What to work on: Word for word, and with pictures excluded, copy out all the records that follow.

START Data extracts

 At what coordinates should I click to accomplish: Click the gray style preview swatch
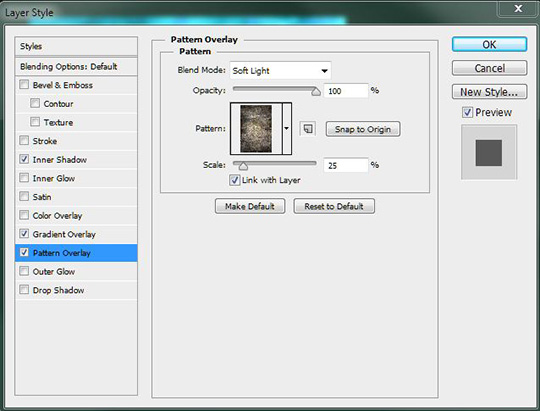489,153
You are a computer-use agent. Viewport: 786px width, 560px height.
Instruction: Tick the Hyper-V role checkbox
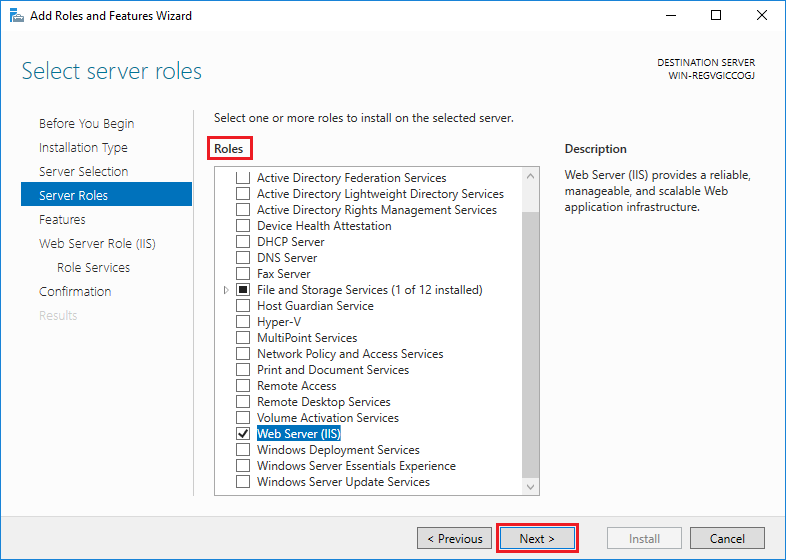click(242, 322)
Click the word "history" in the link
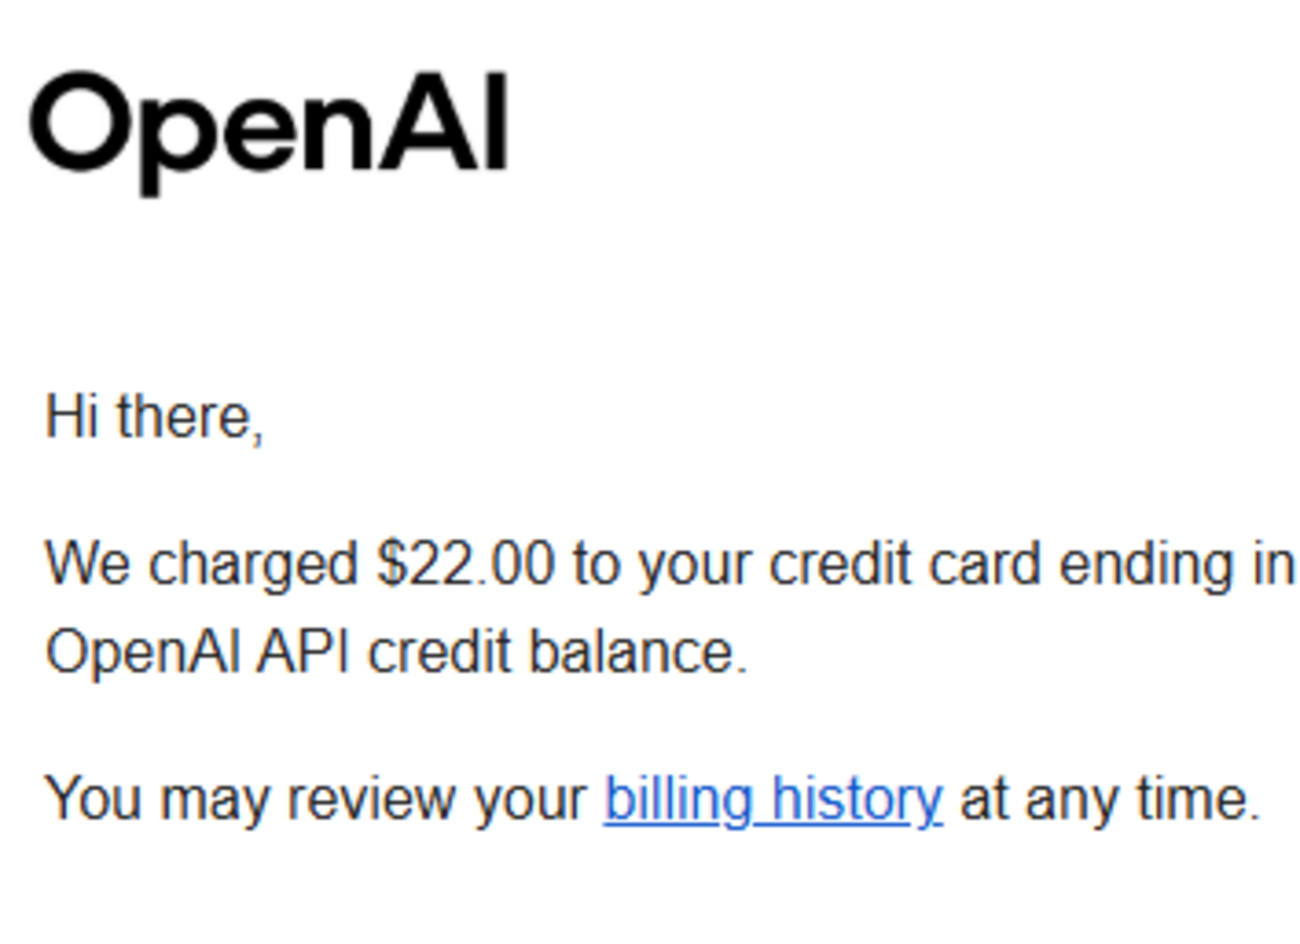The height and width of the screenshot is (944, 1300). tap(857, 800)
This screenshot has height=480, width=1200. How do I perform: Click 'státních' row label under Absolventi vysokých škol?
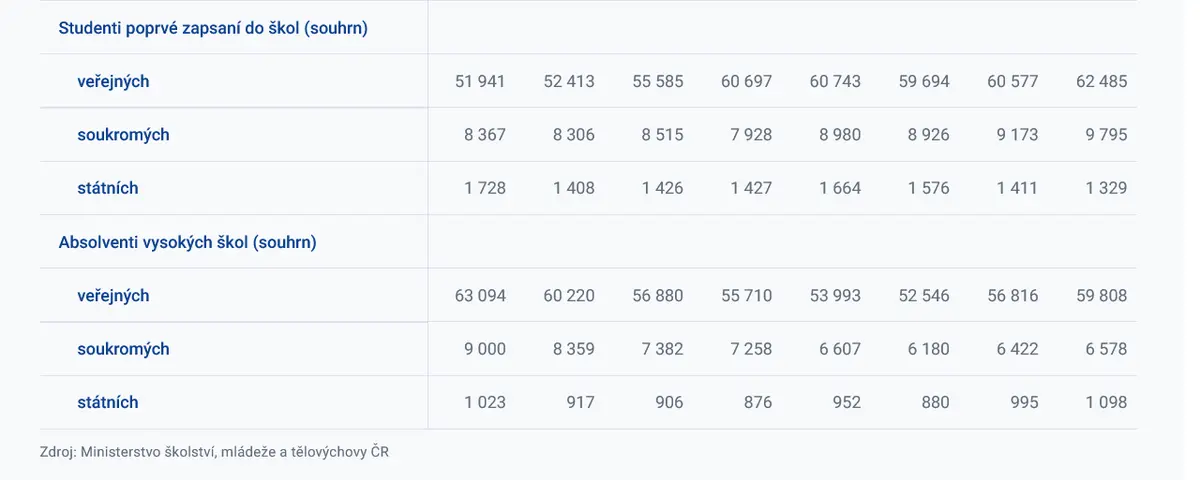[x=107, y=402]
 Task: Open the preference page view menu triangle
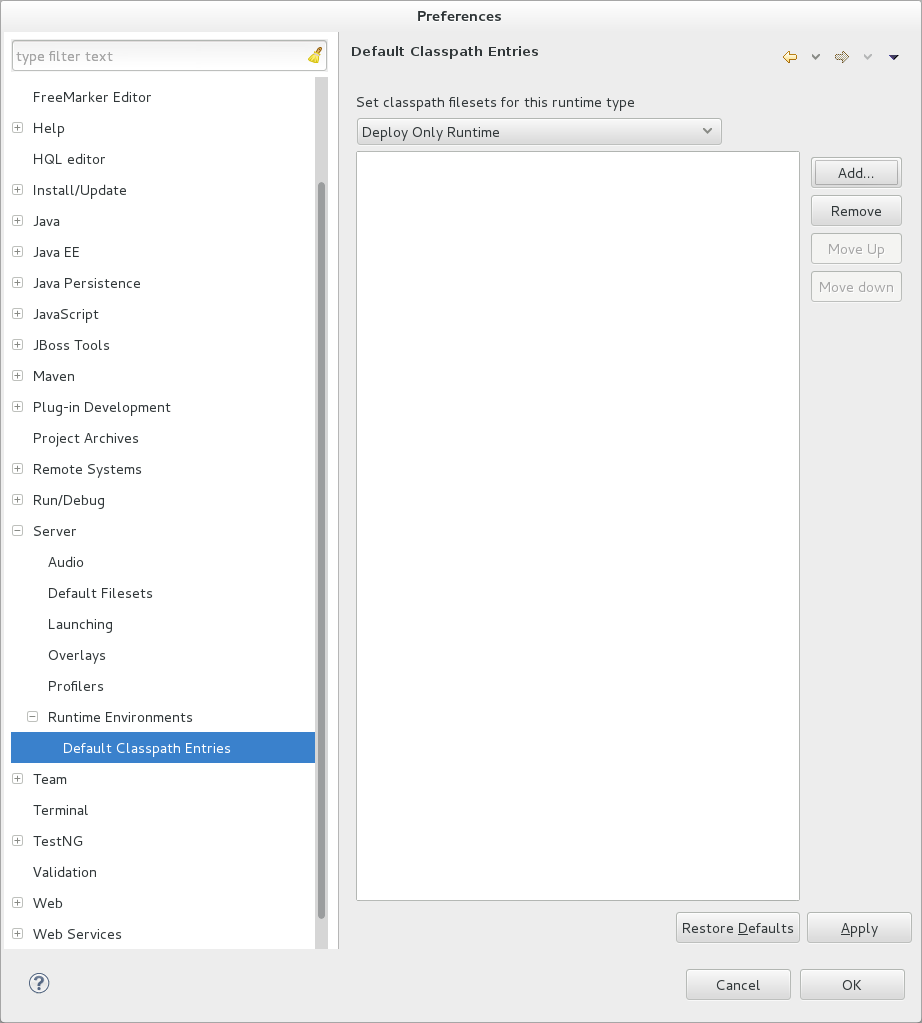[x=893, y=57]
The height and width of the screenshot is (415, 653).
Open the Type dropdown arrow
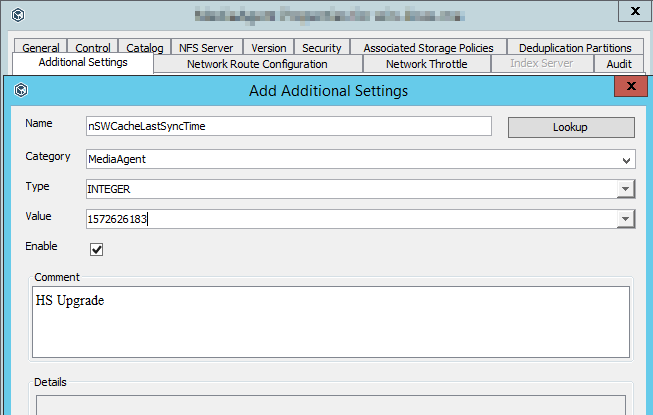(x=624, y=188)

END Data extracts

Answer space:
 At what coordinates should I click to accomplish: Click the gray style preview swatch
489,153
You are a computer-use agent. Viewport: 786px width, 560px height.
Instruction: Tick the Hyper-V role checkbox
click(242, 322)
Click the word "history" in the link
The height and width of the screenshot is (944, 1300). tap(857, 800)
This screenshot has height=480, width=1200. How do I perform: Click 'státních' row label under Absolventi vysokých škol?
[x=107, y=402]
 Task: Open the preference page view menu triangle
[x=893, y=57]
The height and width of the screenshot is (415, 653).
Open the Type dropdown arrow
(x=624, y=188)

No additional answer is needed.